## EXERCISE GOAL
Give back all of the data exactly as written.

## AVAILABLE DATA
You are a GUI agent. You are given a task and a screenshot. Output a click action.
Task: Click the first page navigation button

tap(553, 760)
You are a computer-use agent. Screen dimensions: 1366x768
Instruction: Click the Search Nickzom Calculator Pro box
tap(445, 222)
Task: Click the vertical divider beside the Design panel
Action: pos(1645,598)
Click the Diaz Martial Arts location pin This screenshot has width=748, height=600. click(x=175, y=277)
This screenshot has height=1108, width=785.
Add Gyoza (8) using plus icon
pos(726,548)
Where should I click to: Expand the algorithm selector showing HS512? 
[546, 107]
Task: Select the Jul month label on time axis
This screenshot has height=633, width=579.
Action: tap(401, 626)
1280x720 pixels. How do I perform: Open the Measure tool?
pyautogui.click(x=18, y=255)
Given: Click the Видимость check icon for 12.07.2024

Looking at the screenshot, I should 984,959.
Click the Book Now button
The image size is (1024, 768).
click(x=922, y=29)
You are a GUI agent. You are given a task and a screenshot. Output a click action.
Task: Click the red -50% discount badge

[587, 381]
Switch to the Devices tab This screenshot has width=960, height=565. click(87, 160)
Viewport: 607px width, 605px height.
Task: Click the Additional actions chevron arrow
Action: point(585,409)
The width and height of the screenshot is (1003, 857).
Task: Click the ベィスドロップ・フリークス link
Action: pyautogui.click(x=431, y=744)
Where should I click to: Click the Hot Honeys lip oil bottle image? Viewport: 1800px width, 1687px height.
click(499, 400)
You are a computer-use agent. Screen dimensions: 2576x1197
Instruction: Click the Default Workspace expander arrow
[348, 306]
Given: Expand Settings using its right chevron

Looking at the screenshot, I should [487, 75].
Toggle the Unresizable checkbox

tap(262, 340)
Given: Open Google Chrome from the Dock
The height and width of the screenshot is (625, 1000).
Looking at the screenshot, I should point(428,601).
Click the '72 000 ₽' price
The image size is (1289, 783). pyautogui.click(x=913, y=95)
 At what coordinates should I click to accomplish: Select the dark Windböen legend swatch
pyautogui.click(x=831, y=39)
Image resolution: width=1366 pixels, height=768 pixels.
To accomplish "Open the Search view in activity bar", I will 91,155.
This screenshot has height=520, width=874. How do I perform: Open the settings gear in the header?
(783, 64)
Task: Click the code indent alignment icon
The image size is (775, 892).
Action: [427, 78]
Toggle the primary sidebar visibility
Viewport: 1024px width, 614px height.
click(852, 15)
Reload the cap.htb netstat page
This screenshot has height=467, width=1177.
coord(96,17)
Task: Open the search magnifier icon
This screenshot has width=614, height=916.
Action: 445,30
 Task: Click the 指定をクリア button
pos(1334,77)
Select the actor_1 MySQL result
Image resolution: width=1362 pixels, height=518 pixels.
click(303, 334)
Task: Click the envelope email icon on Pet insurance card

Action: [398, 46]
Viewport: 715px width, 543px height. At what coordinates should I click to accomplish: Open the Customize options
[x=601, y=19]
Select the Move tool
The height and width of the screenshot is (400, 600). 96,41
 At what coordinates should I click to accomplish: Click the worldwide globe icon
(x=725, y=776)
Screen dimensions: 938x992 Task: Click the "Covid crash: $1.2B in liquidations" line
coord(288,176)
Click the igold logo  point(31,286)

## REPLY
You are a GUI agent. You are given a task and a screenshot. Output a click action.
Task: Click the first page navigation button

tap(553, 760)
You are a computer-use agent. Screen dimensions: 1366x768
Instruction: Click the Search Nickzom Calculator Pro box
tap(445, 222)
Task: Click the vertical divider beside the Design panel
Action: pos(1645,598)
Click the Diaz Martial Arts location pin This screenshot has width=748, height=600. click(x=175, y=277)
This screenshot has height=1108, width=785.
Add Gyoza (8) using plus icon
pos(726,548)
Where should I click to: Expand the algorithm selector showing HS512? 
[546, 107]
Task: Select the Jul month label on time axis
This screenshot has height=633, width=579.
Action: tap(401, 626)
1280x720 pixels. How do I perform: Open the Measure tool?
pyautogui.click(x=18, y=255)
Given: Click the Видимость check icon for 12.07.2024

Looking at the screenshot, I should 984,959.
Click the Book Now button
The image size is (1024, 768).
click(x=922, y=29)
You are a GUI agent. You are given a task and a screenshot. Output a click action.
Task: Click the red -50% discount badge

[587, 381]
Switch to the Devices tab This screenshot has width=960, height=565. click(87, 160)
Viewport: 607px width, 605px height.
Task: Click the Additional actions chevron arrow
Action: point(585,409)
The width and height of the screenshot is (1003, 857).
Task: Click the ベィスドロップ・フリークス link
Action: pyautogui.click(x=431, y=744)
Where should I click to: Click the Hot Honeys lip oil bottle image? Viewport: 1800px width, 1687px height.
click(499, 400)
You are a computer-use agent. Screen dimensions: 2576x1197
Instruction: Click the Default Workspace expander arrow
[348, 306]
Given: Expand Settings using its right chevron

Looking at the screenshot, I should [487, 75].
Toggle the Unresizable checkbox

tap(262, 340)
Given: Open Google Chrome from the Dock
The height and width of the screenshot is (625, 1000).
Looking at the screenshot, I should point(428,601).
Click the '72 000 ₽' price
The image size is (1289, 783). pyautogui.click(x=913, y=95)
 At what coordinates should I click to accomplish: Select the dark Windböen legend swatch
pyautogui.click(x=831, y=39)
Image resolution: width=1366 pixels, height=768 pixels.
To accomplish "Open the Search view in activity bar", I will 91,155.
This screenshot has height=520, width=874. How do I perform: Open the settings gear in the header?
(783, 64)
Task: Click the code indent alignment icon
The image size is (775, 892).
Action: [427, 78]
Toggle the primary sidebar visibility
Viewport: 1024px width, 614px height.
click(852, 15)
Reload the cap.htb netstat page
This screenshot has height=467, width=1177.
coord(96,17)
Task: Open the search magnifier icon
This screenshot has width=614, height=916.
Action: 445,30
 Task: Click the 指定をクリア button
pos(1334,77)
Select the actor_1 MySQL result
Image resolution: width=1362 pixels, height=518 pixels.
click(303, 334)
Task: Click the envelope email icon on Pet insurance card

Action: [398, 46]
Viewport: 715px width, 543px height. At what coordinates should I click to accomplish: Open the Customize options
[x=601, y=19]
Select the Move tool
The height and width of the screenshot is (400, 600). 96,41
 At what coordinates should I click to accomplish: Click the worldwide globe icon
(x=725, y=776)
Screen dimensions: 938x992 Task: Click the "Covid crash: $1.2B in liquidations" line
coord(288,176)
Click the igold logo  point(31,286)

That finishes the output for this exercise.